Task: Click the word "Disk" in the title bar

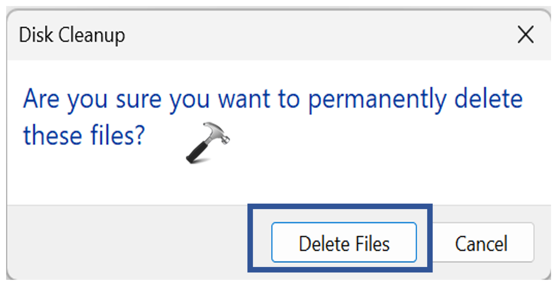Action: [36, 35]
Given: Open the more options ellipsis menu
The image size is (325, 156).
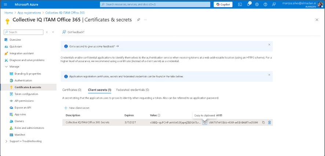Looking at the screenshot, I should click(x=146, y=19).
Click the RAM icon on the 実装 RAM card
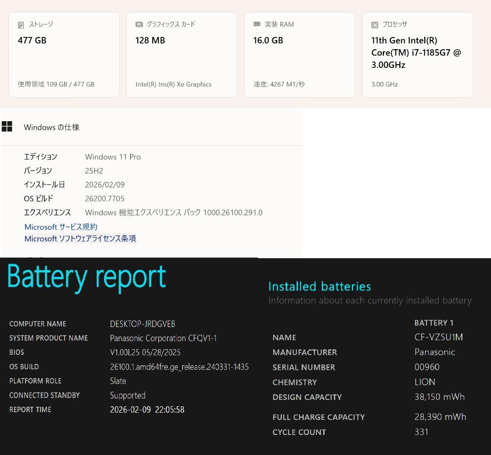The height and width of the screenshot is (455, 491). pyautogui.click(x=257, y=24)

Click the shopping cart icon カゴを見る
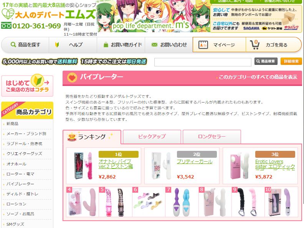click(x=254, y=45)
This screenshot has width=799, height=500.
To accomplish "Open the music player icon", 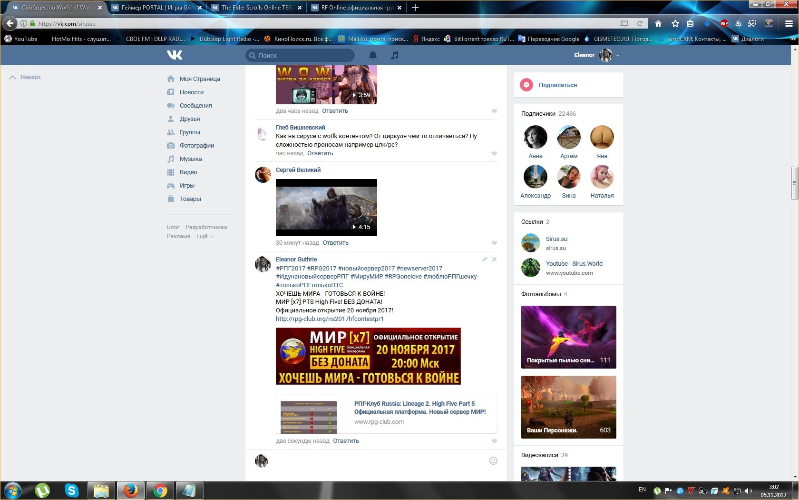I will pyautogui.click(x=394, y=55).
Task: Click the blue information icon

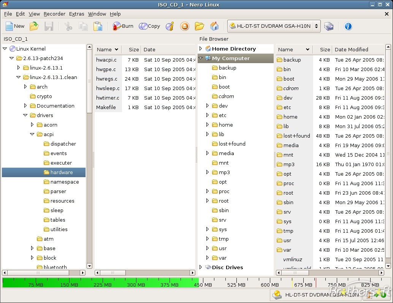Action: click(348, 26)
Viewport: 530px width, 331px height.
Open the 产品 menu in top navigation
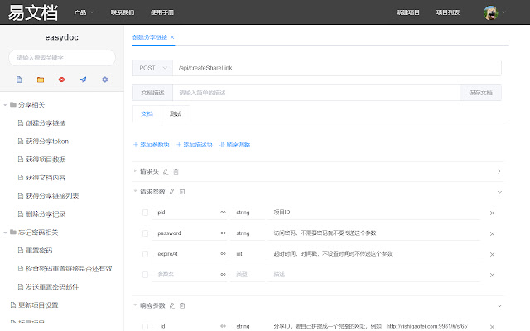81,12
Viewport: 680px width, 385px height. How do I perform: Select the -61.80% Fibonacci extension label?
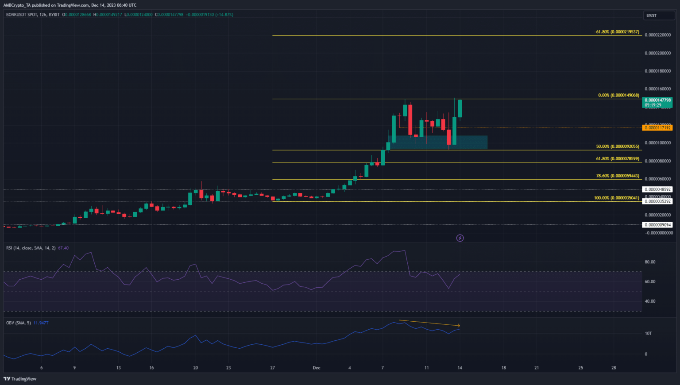[616, 32]
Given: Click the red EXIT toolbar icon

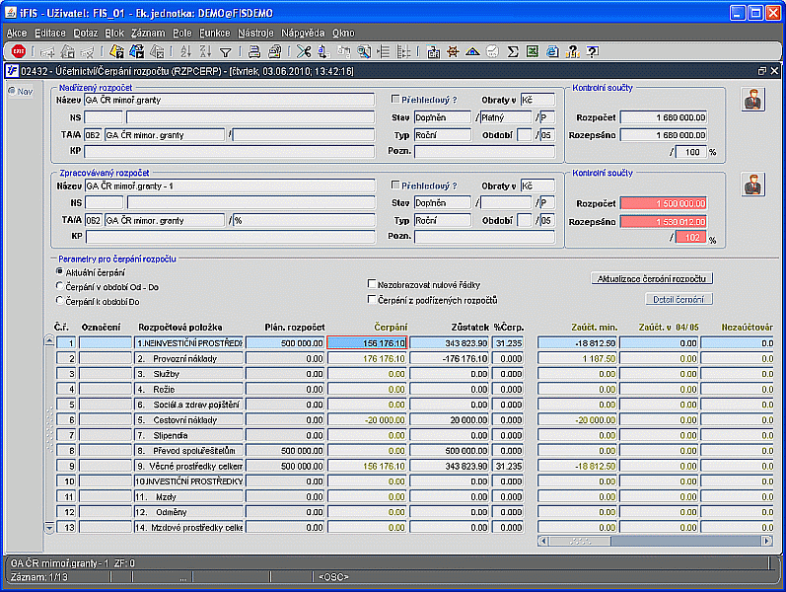Looking at the screenshot, I should point(19,51).
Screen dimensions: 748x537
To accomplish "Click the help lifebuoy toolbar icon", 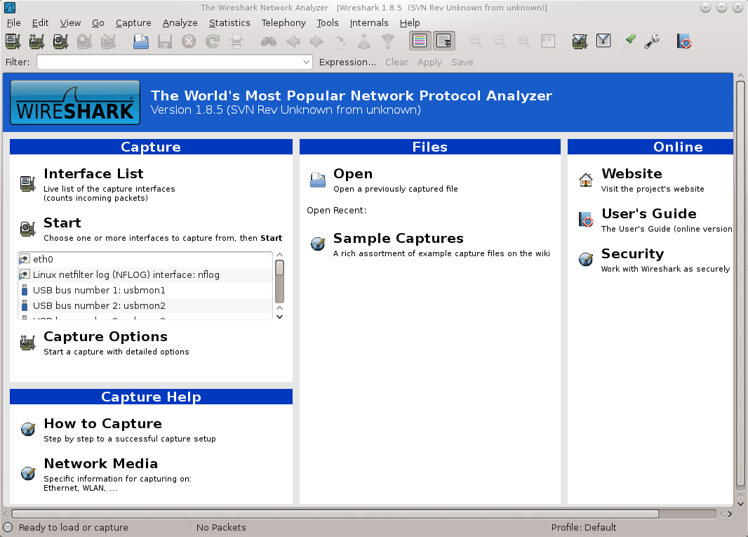I will pyautogui.click(x=684, y=41).
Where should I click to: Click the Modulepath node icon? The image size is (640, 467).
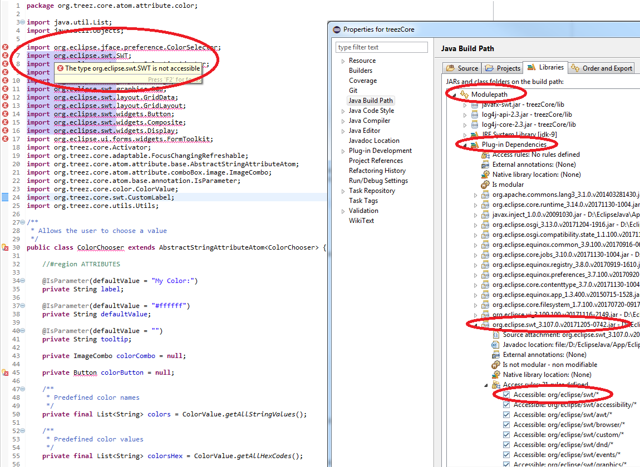(x=464, y=95)
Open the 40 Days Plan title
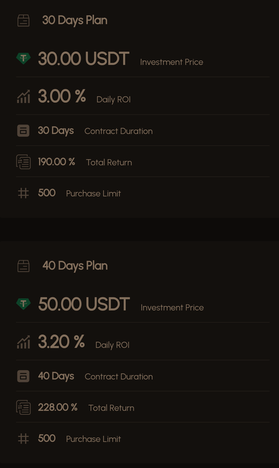 tap(75, 266)
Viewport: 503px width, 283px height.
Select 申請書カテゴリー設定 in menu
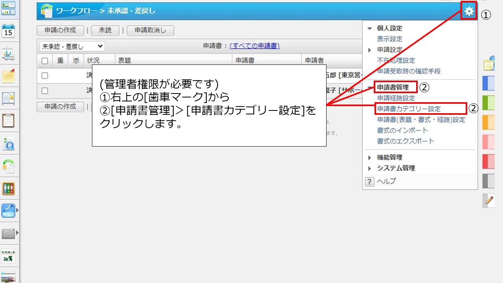click(x=409, y=109)

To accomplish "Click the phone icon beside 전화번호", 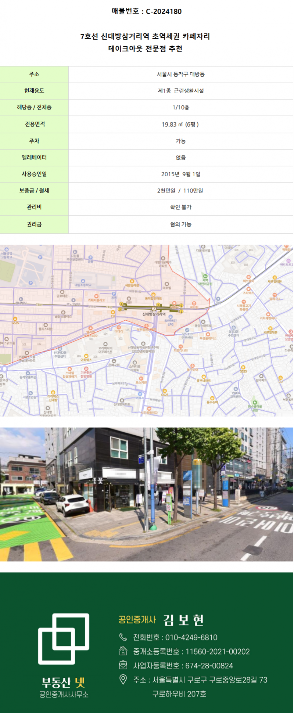I will click(x=123, y=637).
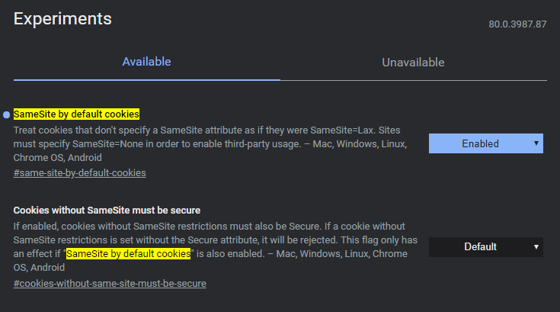Click the Experiments page heading
The width and height of the screenshot is (560, 312).
point(62,19)
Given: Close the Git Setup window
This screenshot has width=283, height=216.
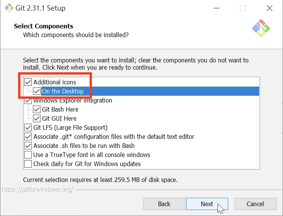Looking at the screenshot, I should [269, 8].
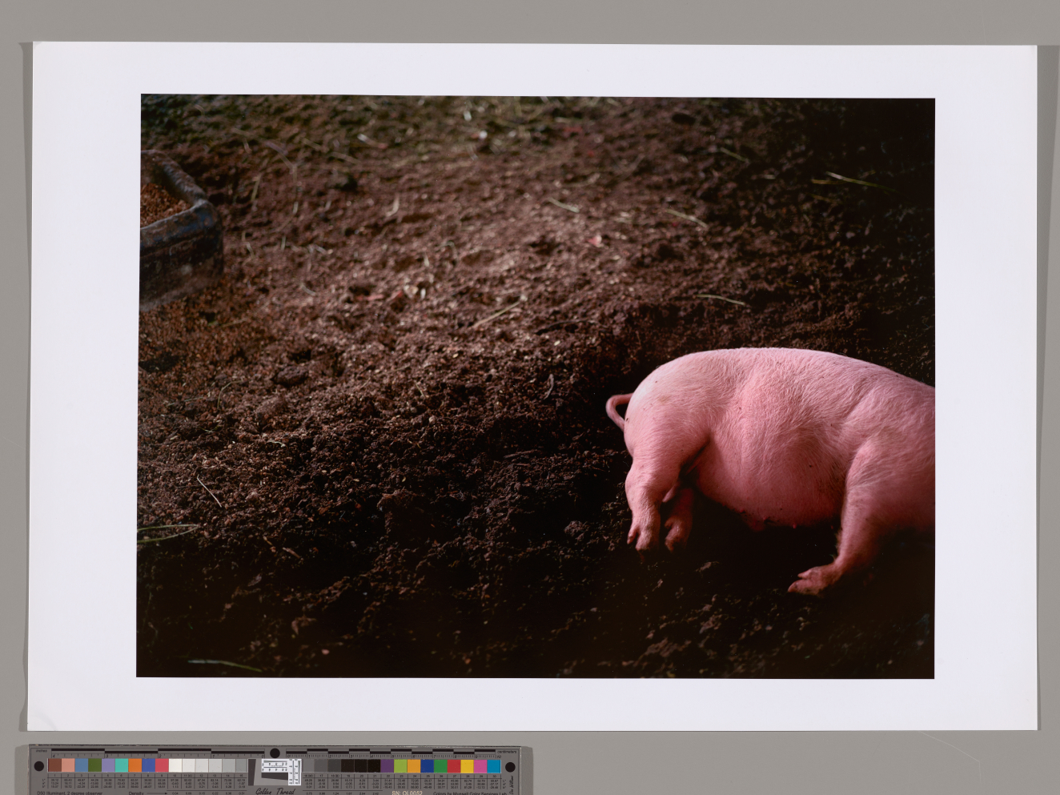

_Task details:_
Would you copy out, exactly and with no pictures, only the lines above from the one that contains "Given: Open the more options ellipsis menu" through the one that contains "This screenshot has width=799, height=500."?

_Response to this task:_
Given: Open the more options ellipsis menu
The image size is (325, 156).
Looking at the screenshot, I should click(x=146, y=19).
Click the RAM icon on the 実装 RAM card
The height and width of the screenshot is (455, 491). pyautogui.click(x=257, y=24)

Click the shopping cart icon カゴを見る
click(x=254, y=45)
This screenshot has width=799, height=500.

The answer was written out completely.